One of my first Domkrag meetings outside Ngamiland was a session with friends at this lodge in Mogoditshane called YA RONA COUNTRY CLUB. It later dawned on me that the guys I was with were the famous BARATAPHATHI. I was given an opportunity to speak and used it to come down hard on this notion of compromise. This should be 2007 or thereabouts. Domkrag was headed towards the Molepolole Congress and the talk was “re beile botsetse”. You see I was born a kgosi, and one central theme politicians have always posited is that Botswana had to change from a feudal to an electoral system because this allowed people the opportunity to choose their leaders. BUT now that I am a politician people want to tell me the goalposts have moved. You can agree to agree but there are times when doing so means changing your centralizing ethic and being of a different identity altogether.
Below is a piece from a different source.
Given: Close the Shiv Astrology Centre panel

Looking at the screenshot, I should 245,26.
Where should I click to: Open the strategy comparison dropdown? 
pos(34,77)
Tautona preached compromise before the Kanye Congress. I agreed with his position until I noticed from his language that he seemed to be hellbent on destroying the BARATAPHATI. He mentioned at a meeting in Falcon Crest that people should stop calling themselves BARATAPHATHI and he gave some reason why he felt that way. From then on I disagreed with a lot of what he said and voted against the TIRELO SETSHABA faction at the Congress. I have always felt there was no legally constituted BDP body that gave ANYBODY the mandate to go and destroy my party’s factions pre- Kanye.
So from where I stood H.E was out of order.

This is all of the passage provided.